Republican strategists who have been involved in recent presidential races say they’re putting great stock in Walker. “He has blue-collar appeal in a key state and appeals to that upper Midwest sensibility,” one GOP strategist said.
But Bush appears to stand out as the candidate Clinton World respects and fears the most. At the Ready for Hillary event, Harold Ickes, who served as senior adviser to Clinton during her 2008 bid, mentioned Bush by name, saying he has “very strong credentials with Hispanics” and quipping that he “actually thinks in Spanish” and would make strong inroads with that voting bloc.
At the same time, Team Hillary thinks its candidate would prevail over Bush, who during a Washington visit this week pledged that he wouldn’t run away from his positions on immigration and the Common Core education standards to win a GOP primary.

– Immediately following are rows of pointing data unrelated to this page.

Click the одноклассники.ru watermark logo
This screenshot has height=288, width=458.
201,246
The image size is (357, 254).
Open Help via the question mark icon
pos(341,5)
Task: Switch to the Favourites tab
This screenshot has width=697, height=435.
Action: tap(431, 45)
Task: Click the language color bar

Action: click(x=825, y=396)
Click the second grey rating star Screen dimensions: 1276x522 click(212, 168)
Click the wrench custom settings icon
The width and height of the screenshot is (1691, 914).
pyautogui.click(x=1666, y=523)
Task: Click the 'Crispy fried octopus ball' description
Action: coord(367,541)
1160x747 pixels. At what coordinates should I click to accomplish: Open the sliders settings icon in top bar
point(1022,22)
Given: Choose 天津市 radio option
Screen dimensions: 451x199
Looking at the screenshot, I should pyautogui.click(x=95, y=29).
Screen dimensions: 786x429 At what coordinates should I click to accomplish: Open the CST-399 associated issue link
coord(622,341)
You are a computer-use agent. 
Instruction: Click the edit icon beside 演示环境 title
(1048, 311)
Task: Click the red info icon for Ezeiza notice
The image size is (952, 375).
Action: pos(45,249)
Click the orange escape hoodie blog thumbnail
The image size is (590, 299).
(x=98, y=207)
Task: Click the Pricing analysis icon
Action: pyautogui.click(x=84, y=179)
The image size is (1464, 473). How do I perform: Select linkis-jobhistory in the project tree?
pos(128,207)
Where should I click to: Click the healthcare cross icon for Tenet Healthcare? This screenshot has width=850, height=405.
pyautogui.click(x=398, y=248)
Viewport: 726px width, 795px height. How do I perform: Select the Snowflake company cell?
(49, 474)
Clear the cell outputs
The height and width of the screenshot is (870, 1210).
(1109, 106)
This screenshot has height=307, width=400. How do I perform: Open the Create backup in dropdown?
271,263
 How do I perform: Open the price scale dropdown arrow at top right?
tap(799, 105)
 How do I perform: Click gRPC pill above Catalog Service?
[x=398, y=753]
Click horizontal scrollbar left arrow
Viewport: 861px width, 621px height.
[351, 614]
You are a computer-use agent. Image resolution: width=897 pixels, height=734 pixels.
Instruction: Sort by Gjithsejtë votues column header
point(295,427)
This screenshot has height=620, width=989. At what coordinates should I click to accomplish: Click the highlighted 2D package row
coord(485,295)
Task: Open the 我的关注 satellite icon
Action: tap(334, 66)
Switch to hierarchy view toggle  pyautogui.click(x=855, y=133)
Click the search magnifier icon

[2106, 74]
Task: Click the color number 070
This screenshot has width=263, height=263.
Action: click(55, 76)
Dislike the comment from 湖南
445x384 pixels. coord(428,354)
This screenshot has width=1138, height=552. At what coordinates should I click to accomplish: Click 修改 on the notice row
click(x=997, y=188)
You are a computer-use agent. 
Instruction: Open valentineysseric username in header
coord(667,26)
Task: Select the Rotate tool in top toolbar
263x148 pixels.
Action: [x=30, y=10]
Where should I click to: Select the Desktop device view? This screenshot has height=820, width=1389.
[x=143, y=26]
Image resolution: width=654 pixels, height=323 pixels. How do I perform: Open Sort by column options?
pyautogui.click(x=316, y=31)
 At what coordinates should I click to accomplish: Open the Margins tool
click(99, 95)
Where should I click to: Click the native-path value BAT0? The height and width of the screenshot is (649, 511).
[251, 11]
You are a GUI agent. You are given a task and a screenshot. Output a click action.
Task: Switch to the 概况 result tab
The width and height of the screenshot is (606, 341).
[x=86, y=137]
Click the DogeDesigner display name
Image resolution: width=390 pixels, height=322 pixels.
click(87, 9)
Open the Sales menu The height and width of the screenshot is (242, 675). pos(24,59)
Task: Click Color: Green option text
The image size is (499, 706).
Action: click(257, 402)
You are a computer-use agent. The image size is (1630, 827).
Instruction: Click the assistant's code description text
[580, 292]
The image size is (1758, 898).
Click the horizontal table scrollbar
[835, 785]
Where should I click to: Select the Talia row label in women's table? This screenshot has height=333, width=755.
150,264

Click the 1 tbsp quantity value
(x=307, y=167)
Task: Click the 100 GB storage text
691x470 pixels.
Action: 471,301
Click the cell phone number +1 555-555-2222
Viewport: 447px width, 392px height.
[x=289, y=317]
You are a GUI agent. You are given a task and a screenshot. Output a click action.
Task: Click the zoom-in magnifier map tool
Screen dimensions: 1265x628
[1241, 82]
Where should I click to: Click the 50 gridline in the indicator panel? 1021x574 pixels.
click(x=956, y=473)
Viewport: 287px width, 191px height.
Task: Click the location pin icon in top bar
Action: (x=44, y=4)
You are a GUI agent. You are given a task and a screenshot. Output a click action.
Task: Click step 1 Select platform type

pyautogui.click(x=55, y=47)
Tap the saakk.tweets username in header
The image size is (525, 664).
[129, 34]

“He’s got a real journey to make to get through primary season and it won’t be easy,” the Democratic consultant said.
Some of the other candidates might have advantages over Bush in a head-to-head matchup with Clinton.
The GOP strategist said Christie “would be the best match-up in a debate,” because he would be fearless in taking on the former secretary of State’s record, while Paul could be successful at “hitting Clinton on big spending and her ties to corporations.”
A CNN poll released this week found Mitt Romney, the GOP nominee in 2012, remains the front-runner among his party’s voters. He received the support of 20 percent of voters asked which Republican was their preferred nominee.
Ben Carson, the retired neurosurgeon, came in second in the survey. Bush and Christie came in third and fourth, with the former Florida governor receiving 9 percent and the current New Jersey governor receiving 8 percent.
Stewart, who served as the battleground states director for Obama’s 2012 campaign, said the fact that Romney ranked first among the contenders shows that many of the candidates have yet to define themselves to voters.
That scenario is both “advantageous and problematic” for the prospective GOP candidates.